[WSL2 + Docker + TensorFlow] CUDA failed to initialize in TensorFlow container (RTX 5090, CUDA 12.8)

[WSL2 + Docker + NVIDIA Container] CUDA failed to initialize in TensorFlow container

1. System Information

  • OS: Windows 11 Pro (WSL2)
  • WSL2 Distro: Ubuntu 24.04
  • GPU: NVIDIA GeForce RTX 5090 (VRAM 32GB)
  • NVIDIA Driver Version: 572.16
  • CUDA Version: 12.8
  • NVIDIA Container Toolkit Version: Latest
  • Docker Version: 26.1.3
  • TensorFlow Container: nvcr.io/nvidia/tensorflow:25.01-tf2-py3

2. Steps to Reproduce & Issue Description

✅ 1) NVIDIA driver and GPU recognition check in WSL2

I first verified that the NVIDIA GPU is recognized correctly in WSL2 by running:
nvidia-smi

Output (GPU recognized properly)
Thu Feb 20 17:07:18 2025
±----------------------------------------------------------------------------------------+
| NVIDIA-SMI 570.86.16 Driver Version: 572.16 CUDA Version: 12.8 |
|-----------------------------------------±-----------------------±---------------------+
| GPU Name Persistence-M | Bus-Id Disp.A | Volatile Uncorr. ECC |
| Fan Temp Perf Pwr:Usage/Cap | Memory-Usage | GPU-Util Compute M. |
| | | MIG M. |
|=========================================+========================+======================|
| 0 NVIDIA GeForce RTX 5090 On | 00000000:01:00.0 On | N/A |
| 0% 46C P8 35W / 575W | 1558MiB / 32607MiB | 1% Default |
| | | N/A |
±----------------------------------------±-----------------------±---------------------+

✅ 2) Checking if Docker containers recognize the GPU

I confirmed that Docker correctly recognizes the GPU by running a CUDA container.
docker run --rm --gpus all --runtime=nvidia nvidia/cuda:12.3.0-base-ubuntu22.04 nvidia-smi
Output (GPU detected correctly)
Thu Feb 20 08:07:33 2025
±----------------------------------------------------------------------------------------+
| NVIDIA-SMI 570.86.16 Driver Version: 572.16 CUDA Version: 12.8 |
|-----------------------------------------±-----------------------±---------------------+
| GPU Name Persistence-M | Bus-Id Disp.A | Volatile Uncorr. ECC |
| Fan Temp Perf Pwr:Usage/Cap | Memory-Usage | GPU-Util Compute M. |
| | | MIG M. |
|=========================================+========================+======================|
| 0 NVIDIA GeForce RTX 5090 On | 00000000:01:00.0 On | N/A |
| 0% 46C P8 33W / 575W | 1548MiB / 32607MiB | 1% Default |
| | | N/A |
±----------------------------------------±-----------------------±---------------------+

This confirms that NVIDIA drivers and CUDA work correctly in the WSL2 + Docker environment.

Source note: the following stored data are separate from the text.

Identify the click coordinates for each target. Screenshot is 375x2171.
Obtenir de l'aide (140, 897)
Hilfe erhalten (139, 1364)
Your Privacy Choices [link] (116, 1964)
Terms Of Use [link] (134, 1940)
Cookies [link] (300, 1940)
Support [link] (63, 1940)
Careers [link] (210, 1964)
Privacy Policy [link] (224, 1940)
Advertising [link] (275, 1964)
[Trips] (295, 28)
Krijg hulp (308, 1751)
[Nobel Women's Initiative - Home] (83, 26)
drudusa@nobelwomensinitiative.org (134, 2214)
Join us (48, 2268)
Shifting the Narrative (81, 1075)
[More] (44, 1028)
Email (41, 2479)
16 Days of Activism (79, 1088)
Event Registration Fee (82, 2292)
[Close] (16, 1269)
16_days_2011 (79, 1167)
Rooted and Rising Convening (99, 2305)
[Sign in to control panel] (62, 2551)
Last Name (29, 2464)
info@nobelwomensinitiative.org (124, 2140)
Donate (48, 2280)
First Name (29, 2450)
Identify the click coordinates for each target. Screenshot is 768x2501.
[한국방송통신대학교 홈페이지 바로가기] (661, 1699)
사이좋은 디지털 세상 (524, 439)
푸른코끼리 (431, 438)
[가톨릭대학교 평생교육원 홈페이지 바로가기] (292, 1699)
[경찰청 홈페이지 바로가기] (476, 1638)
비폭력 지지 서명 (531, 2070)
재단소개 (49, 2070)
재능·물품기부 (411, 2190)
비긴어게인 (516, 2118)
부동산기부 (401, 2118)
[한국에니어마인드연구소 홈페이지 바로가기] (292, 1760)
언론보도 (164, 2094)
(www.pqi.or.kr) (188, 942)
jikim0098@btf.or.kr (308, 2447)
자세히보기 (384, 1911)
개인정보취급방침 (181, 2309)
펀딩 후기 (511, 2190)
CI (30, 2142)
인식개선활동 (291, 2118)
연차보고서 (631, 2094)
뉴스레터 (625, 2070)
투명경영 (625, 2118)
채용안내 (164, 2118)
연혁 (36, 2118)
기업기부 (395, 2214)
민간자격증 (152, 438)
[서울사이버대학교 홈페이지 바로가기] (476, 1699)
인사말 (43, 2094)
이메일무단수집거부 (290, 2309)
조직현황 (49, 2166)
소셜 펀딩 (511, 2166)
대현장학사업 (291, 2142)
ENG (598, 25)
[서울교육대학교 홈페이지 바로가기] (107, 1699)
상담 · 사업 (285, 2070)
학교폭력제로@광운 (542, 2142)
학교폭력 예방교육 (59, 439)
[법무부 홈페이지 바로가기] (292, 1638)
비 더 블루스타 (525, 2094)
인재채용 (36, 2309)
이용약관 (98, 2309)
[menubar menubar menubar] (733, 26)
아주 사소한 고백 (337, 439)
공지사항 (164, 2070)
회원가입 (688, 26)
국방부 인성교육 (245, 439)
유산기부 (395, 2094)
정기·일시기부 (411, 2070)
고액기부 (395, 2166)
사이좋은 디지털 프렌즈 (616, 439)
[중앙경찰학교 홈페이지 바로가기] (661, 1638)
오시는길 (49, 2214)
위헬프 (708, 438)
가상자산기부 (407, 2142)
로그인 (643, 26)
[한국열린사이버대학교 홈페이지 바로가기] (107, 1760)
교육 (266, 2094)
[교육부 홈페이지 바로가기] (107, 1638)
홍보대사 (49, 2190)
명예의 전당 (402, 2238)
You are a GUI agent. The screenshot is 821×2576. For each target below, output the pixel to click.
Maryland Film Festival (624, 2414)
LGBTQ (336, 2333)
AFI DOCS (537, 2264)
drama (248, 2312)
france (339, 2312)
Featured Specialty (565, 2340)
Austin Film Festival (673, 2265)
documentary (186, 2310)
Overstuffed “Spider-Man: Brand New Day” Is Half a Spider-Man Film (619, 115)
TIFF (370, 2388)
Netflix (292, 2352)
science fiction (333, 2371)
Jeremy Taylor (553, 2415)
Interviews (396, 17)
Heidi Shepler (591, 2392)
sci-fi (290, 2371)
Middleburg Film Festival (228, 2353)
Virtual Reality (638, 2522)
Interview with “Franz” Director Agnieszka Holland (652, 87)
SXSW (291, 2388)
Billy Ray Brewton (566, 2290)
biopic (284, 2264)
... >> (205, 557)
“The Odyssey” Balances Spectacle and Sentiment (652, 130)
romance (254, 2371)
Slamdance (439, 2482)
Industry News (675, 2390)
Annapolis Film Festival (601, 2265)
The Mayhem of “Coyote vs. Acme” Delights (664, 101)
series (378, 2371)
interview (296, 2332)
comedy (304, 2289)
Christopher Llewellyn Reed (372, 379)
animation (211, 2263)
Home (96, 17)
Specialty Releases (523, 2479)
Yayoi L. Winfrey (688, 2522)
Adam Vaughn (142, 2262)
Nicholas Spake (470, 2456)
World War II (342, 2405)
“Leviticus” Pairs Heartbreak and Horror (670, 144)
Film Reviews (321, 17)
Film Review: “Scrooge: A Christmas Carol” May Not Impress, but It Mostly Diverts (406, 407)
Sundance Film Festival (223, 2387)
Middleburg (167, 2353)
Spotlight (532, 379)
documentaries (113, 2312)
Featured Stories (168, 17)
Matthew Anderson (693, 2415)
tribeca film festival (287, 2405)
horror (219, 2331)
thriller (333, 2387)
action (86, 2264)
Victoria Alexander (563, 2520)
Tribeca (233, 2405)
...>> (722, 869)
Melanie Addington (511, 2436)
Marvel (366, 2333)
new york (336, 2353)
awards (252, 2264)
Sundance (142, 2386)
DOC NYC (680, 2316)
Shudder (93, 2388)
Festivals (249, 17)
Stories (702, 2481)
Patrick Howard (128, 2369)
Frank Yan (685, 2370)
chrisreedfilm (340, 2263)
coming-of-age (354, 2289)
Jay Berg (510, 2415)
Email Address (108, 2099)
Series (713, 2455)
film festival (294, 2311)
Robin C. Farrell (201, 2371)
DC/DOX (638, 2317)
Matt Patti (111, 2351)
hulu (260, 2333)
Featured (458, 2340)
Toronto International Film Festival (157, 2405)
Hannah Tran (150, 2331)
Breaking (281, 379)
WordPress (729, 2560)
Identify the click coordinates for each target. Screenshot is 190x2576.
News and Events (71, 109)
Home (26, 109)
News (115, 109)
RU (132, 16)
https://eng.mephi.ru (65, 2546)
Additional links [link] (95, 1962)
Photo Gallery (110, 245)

❌ 3) Issue: TensorFlow container fails to initialize CUDA

I then launched the TensorFlow container and checked if CUDA was accessible.

bash
docker run --rm --gpus all -it nvcr.io/nvidia/tensorflow:25.01-tf2-py3 bash

Successfully entered the TensorFlow container

== TensorFlow ==

NVIDIA Release 25.01-tf2 (build 134984172)
TensorFlow Version 2.17.0
Container image Copyright (c) 2025, NVIDIA CORPORATION & AFFILIATES. All rights reserved.

However, CUDA failed to initialize with the following error:
ERROR: The NVIDIA Driver is present, but CUDA failed to initialize. GPU functionality will not be available.
[[ Named symbol not found (error 500) ]]

Next, I checked if TensorFlow inside the container recognized the GPU by running:
python3 -c “import tensorflow as tf; print(tf.config.list_physical_devices(‘GPU’))”
Output

TensorFlow does not detect any GPUs.

3. Debugging Attempts

1️⃣ Checked for libcuda.so inside the container
find /usr -name “libcuda.so*”

Output (Files are present)
/usr/local/cuda-12.8/compat/lib.real/libcuda.so
/usr/local/cuda-12.8/compat/lib.real/libcuda.so.1
/usr/local/cuda-12.8/compat/lib.real/libcuda.so.570.86.10
/usr/lib/x86_64-linux-gnu/libcuda.so
/usr/lib/x86_64-linux-gnu/libcuda.so.1

2️⃣ Checked environment variables
export LD_LIBRARY_PATH=/usr/lib/x86_64-linux-gnu:/usr/local/cuda-12.8/compat/lib.real:$LD_LIBRARY_PATH

Still, the same error persists.

3️⃣ Ran TensorFlow container with modified options

bash
docker run --gpus all --ipc=host --ulimit memlock=-1 --ulimit stack=67108864 -it nvcr.io/nvidia/tensorflow:25.01-tf2-py3 bash

🚨 Still, CUDA failed to initialize error persists.

4. Summary & Questions

Findings so far:

  • NVIDIA driver and CUDA work correctly in WSL2 and Docker.
  • CUDA container (nvidia/cuda:12.3.0-base-ubuntu22.04) detects GPU properly.
  • However, TensorFlow container (nvcr.io/nvidia/tensorflow:25.01-tf2-py3) fails to initialize CUDA.
  • TensorFlow does not detect GPU (tf.config.list_physical_devices('GPU') returns []).

Questions:

  1. Is the combination of NVIDIA RTX 5090 + CUDA 12.8 + TensorFlow 2.17.0 expected to work in WSL2?
  2. What could be causing CUDA failed to initialize in the TensorFlow container while it works fine in the CUDA container?
  3. Are there any additional configurations required to make TensorFlow detect the GPU inside the container?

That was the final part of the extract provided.